El festival Passion for Knowledge muestra las herramientas computacionales para diseñar fármacos

Los alumnos prestan atención a uno de los científicos/Lobo Altuna
Los alumnos prestan atención a uno de los científicos / Lobo Altuna

Cuarenta estudiantes de doctorado de todo el mundo participan en la escuela científica

Iker Marín
IKER MARÍN

Cuarenta alumnos de varios países del mundo están participando en 'Dynapeutics', la escuela científica internacional que ha organizado el DIPC en el festival Passion for Knowledge durante esta última semana en las instalaciones del Centro de Física de Materiales y el centro Ignacio Mª Barriola del campus de la UPV-EHU de Donostia. Todos son estudiantes de doctorado que están recibiendo clases de 16 de los mejores científicos del mundo. Los investigadores y conferenciantes proceden de facultades de química y de empresas farmacéuticas. Están especializados en la teoría y aplicación de diferentes métodos computacionales para el estudio y simulación de biomoléculas en entornos biológicos, relevante para el diseño y la optimización de fármacos.

Como señalan Xabier López y Eider San Sebastián, profesores de Química de la facultad de la UPV-EHU y coordinadores del programa, «queremos mostrar a los alumnos participantes las herramientas que existen para hacer diseño de fármacos». Es, en definitiva, un curso relacionado con la generación de nuevos medicamentos para tratar diferentes patologías.

«No es un congreso de médicos, ni de oncología, ni de enfermedades neurodegenerativas, es un congreso de investigadores que por medio de herramientas computacionales tratan de desarrollar métodos para generar nuevas terapias para cualquier tipo de enfermedad», dice San Sebastián. La coordinadora de 'Dynapeutics' explica que todos los científicos que ofrecen sus clases «trabajan delante de un ordenador, casi ninguno se pone una bata».
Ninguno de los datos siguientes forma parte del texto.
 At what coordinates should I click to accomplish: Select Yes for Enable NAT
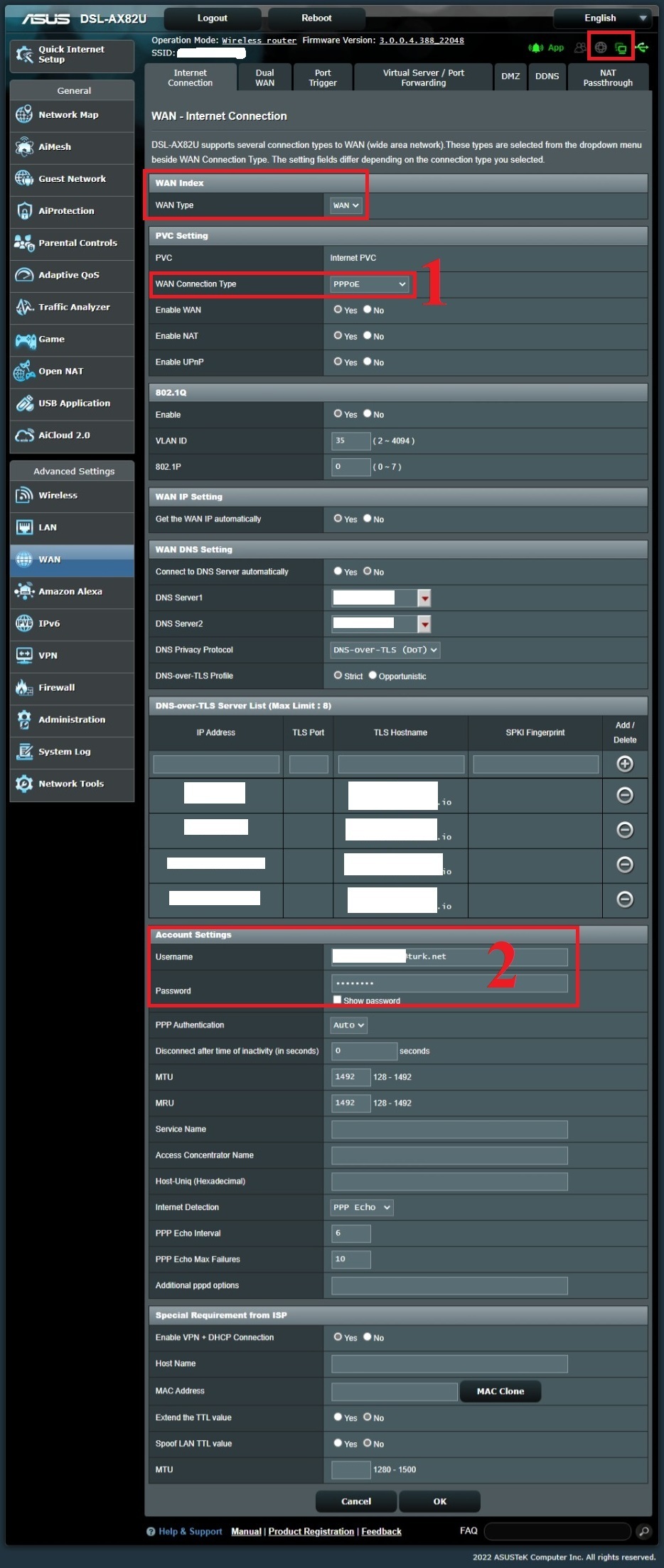point(338,335)
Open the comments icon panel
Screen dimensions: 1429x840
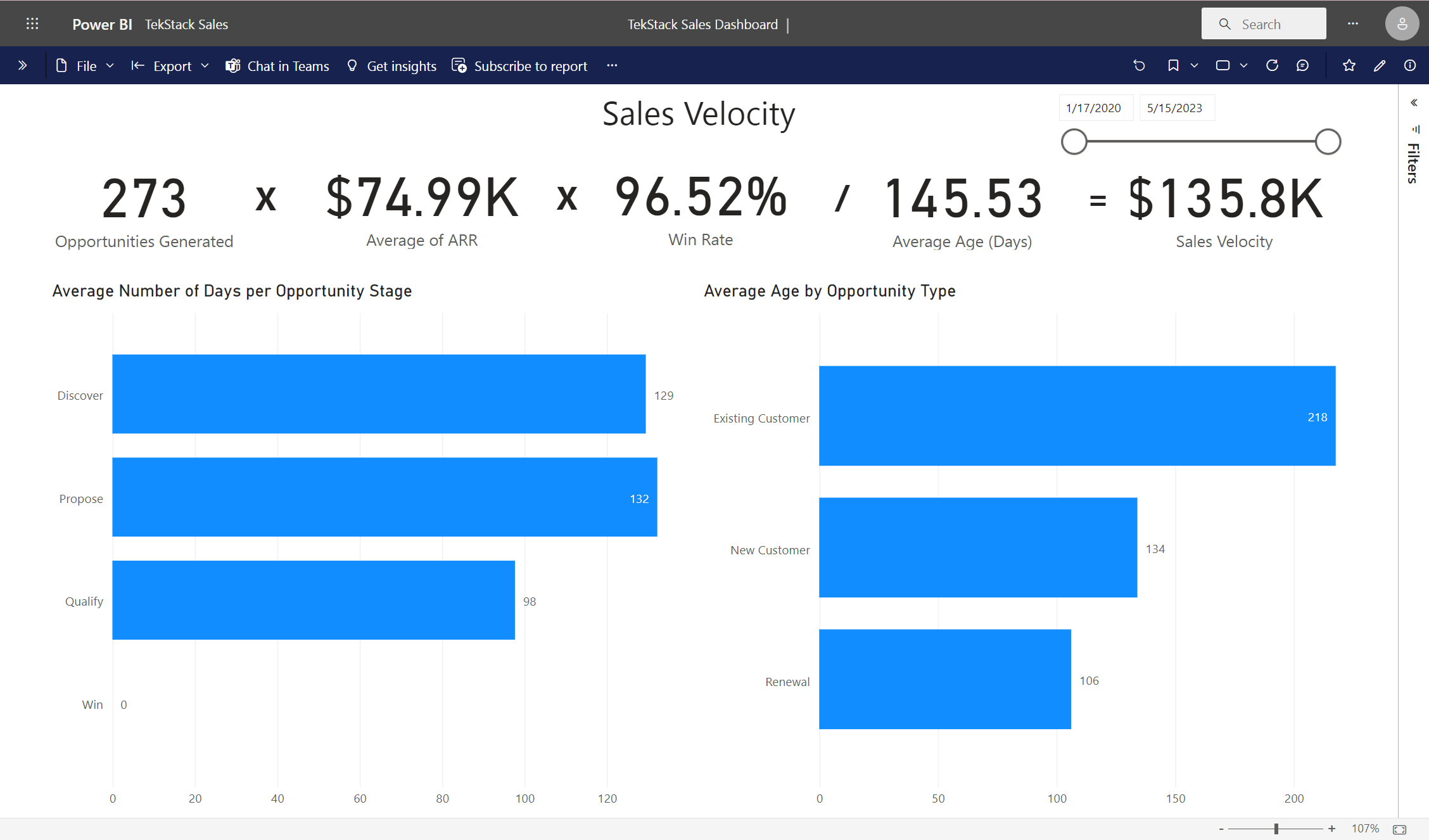tap(1302, 66)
Estas computadoras con las que trabajan cuentan con software especializado para poder visualizar, por ejemplo, «una proteína que tenemos, que es defectuosa y que por eso desarrollamos cáncer de páncreas. En ese ordenador tienen una herramienta para ver físicamente esa proteína. Y una vez que son capaces de visualizar esa biomolécula en la pantalla, pueden entender qué hacer para generar una terapia que cure la enfermedad».

Buena parte del software que se utiliza para esa labor «está generado por la gente que ha venido a este congreso. Hay profesionales especializados en desarrollar esa herramienta para visualizar esas biomoléculas y otros de los científicos asistentes están especializados en utilizar ese software para generar nuevas terapias para determinadas patologías».